#### [Task goal]
With both ends included, repeat exactly the lines of the entries below from the one containing "You are a GUI" down to the one containing "Screen dimensions: 467x662", and no others.
════════════════
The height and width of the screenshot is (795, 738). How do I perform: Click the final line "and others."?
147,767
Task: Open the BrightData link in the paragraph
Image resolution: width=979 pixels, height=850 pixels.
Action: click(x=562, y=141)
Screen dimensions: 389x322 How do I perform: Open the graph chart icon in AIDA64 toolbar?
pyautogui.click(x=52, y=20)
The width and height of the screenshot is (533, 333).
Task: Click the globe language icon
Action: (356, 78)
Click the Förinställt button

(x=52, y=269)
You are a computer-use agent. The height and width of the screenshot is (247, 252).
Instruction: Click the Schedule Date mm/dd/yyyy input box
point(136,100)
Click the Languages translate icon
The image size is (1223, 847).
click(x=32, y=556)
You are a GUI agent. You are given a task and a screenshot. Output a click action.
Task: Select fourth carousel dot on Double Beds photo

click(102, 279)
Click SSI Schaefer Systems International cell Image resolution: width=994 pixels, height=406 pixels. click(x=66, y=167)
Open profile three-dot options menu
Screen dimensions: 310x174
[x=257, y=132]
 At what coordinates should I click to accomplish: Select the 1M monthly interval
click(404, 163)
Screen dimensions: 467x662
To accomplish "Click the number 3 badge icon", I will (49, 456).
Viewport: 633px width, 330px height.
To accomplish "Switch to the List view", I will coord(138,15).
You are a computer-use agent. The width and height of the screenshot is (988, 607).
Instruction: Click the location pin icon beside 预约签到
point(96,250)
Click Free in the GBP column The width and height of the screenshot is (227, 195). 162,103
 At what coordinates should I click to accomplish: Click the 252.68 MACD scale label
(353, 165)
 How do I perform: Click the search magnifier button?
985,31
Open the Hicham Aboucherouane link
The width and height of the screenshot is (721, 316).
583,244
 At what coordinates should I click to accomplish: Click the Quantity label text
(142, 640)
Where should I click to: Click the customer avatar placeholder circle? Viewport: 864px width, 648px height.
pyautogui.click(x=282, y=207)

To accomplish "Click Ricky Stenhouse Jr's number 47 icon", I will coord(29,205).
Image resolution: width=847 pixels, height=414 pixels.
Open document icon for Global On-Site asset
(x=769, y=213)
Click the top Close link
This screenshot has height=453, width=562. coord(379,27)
════════════════
#### [Solution to the exercise]
You are a GUI agent. You are given a task and a screenshot. Output a click action.
Task: Select fourth carousel dot on Double Beds photo

click(102, 279)
Click SSI Schaefer Systems International cell Image resolution: width=994 pixels, height=406 pixels. click(x=66, y=167)
Open profile three-dot options menu
Screen dimensions: 310x174
[x=257, y=132]
 At what coordinates should I click to accomplish: Select the 1M monthly interval
click(404, 163)
Screen dimensions: 467x662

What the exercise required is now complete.